Over the years I've been cantankerous on the subject of sports romances (authors not doing research being my main bugaboo) and series (OMG, where have all the stand-alone novels gone?!). So just to be contrary, it would make perfect sense that I would find myself addicted to Jami Davenport's Seattle Lumberjacks series. You know, it being a series about a professional football team. Hey, it's a girl's prerogative to change her mind - right?
Forward Passes in the second book in the series, and features hotshot, asshole quarterback Tyler Harris. Tyler has just won his second Super Bowl. He should be on top of the world, and instead all he feels is empty. The death of a young fan from cancer has effected him deeply, and he's now feeling stifled by the cocksure, devil-may-care persona he's carved out for himself in the league. Then fate steps in after he smashes his car into the back of a police cruiser (no, it was not a DUI, no matter what the media says) and his great uncle passes away. Tyler spent time with the old guy when he moved to a nursing home in Seattle and now the old man has left him his rambling, falling down monstrosity of a house on the San Juans.
Lavender Mead has a long, nightmarish track record with jocks. Her football coach father abandoned her and her brother after their mother died - essentially meaning that Lavender was raised by her shrewish grandmother. Then there were the string of jock boyfriends who were one step up from pond scum on the evolutionary scale. So while she may find Tyler sexier than sexy, he's all look, no touch. Um, except he seems like a nice guy behind all that conceited bravado and he has a PhD in flirting. He may be all wrong for her as far as relationship material, but who says they need to have a "relationship" beyond enjoying each other's company for a short period of time. He's only on the island until his inheritance sticks (a stipulation of the will) and after that he's flying the coop. Or is he?
I've been really looking forward to this book ever since I read the first book in the series, Fourth And Goal - Tyler being the main selling point. He's all guy. He's a rock star professional quarterback with a killer smile, killer body and killer attitude. He plays up this persona for a number of reasons, and he swears enough to make drunken sailors blush. He acts like a guy, talks like a guy, but underneath that Alpha asshole persona there's a gooey, squishy Beta heart beating away in his chest.

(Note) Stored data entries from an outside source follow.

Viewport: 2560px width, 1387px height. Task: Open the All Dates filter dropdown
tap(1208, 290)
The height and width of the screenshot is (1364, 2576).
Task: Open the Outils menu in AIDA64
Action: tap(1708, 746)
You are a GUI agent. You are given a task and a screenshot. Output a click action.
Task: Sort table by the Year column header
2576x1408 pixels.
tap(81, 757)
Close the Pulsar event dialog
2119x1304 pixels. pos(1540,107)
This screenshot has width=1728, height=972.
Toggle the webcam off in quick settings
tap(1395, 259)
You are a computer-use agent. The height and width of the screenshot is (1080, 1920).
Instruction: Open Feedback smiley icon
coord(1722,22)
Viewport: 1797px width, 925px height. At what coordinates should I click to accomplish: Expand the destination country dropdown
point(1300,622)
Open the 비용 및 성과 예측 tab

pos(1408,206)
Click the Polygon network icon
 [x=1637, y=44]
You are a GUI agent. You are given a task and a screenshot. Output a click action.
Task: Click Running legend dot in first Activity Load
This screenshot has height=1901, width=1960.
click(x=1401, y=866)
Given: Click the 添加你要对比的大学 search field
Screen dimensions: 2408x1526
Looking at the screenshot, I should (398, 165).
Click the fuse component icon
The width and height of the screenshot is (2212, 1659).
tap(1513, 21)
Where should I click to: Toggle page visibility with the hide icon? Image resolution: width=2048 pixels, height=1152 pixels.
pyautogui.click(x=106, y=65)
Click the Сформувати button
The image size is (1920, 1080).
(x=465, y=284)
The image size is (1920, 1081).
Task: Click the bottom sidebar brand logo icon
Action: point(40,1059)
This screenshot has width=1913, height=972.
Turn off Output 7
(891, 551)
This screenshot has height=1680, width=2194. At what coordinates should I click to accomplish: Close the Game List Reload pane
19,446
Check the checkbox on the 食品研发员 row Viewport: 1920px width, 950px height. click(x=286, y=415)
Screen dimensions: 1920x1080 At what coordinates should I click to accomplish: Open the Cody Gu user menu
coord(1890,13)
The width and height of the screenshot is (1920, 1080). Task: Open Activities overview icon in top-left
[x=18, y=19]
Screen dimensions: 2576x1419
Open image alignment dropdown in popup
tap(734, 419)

Lavender is a girl with baggage. Her family life is in the pits, and she tries her best to keep the peace with a grandmother that could give Evil Romance Land Mothers a run for their money. She has a soft spot for senior citizens, and the uppity cat (named "Cat") that Tyler inherits from his great uncle. She's scared to death of what Tyler represents, even early on when all he represents is one heck of a good time in bed. When these two start burning up the sheets, it's only natural that their emotions start getting in the way. They both have baggage and they both recognize a little bit of themselves in each other.
Every reader has those books they enjoy despite any flaws that might be on the page. It just all works for them as an individual. That's the experience I had with Forward Passes. I'll be honest, I found the writing a little lumpy in the early chapters, mostly because there was a little too much repetition. But once I was settled in, Tyler and Lavender start tap-dancing around each other, it all smoothed out for me. Plus, I walked into this story already deeply invested in Tyler. I think readers unfamiliar with the first book will do just fine starting with this one, but I have to admit that being already "plugged in" to the series did increase my enjoyment of this story right out of the gate.
Davenport does lay groundwork for the next book in the series with this installment, but it's never intrusive and the future hero actually (::le gasp!::) plays a significant role in this story. While I felt the writing could have been smoother in parts, it didn't detract from my overall enjoyment, and I inhaled it in one sitting. I also appreciated that while it would have been extremely easy to make villains out of certain characters, the author paints them with a bit more of a complex brush. You don't agree with their actions, but you can understand why certain elements of the back-story happened.
I cannot wait to read more books in this series, which features well-done football scenarios, interesting and believable characters, and enough steamy sex to turn a blue-haired grandma's hair more blue. I may have had to wait a while for Tyler's story, but it was worth the wait.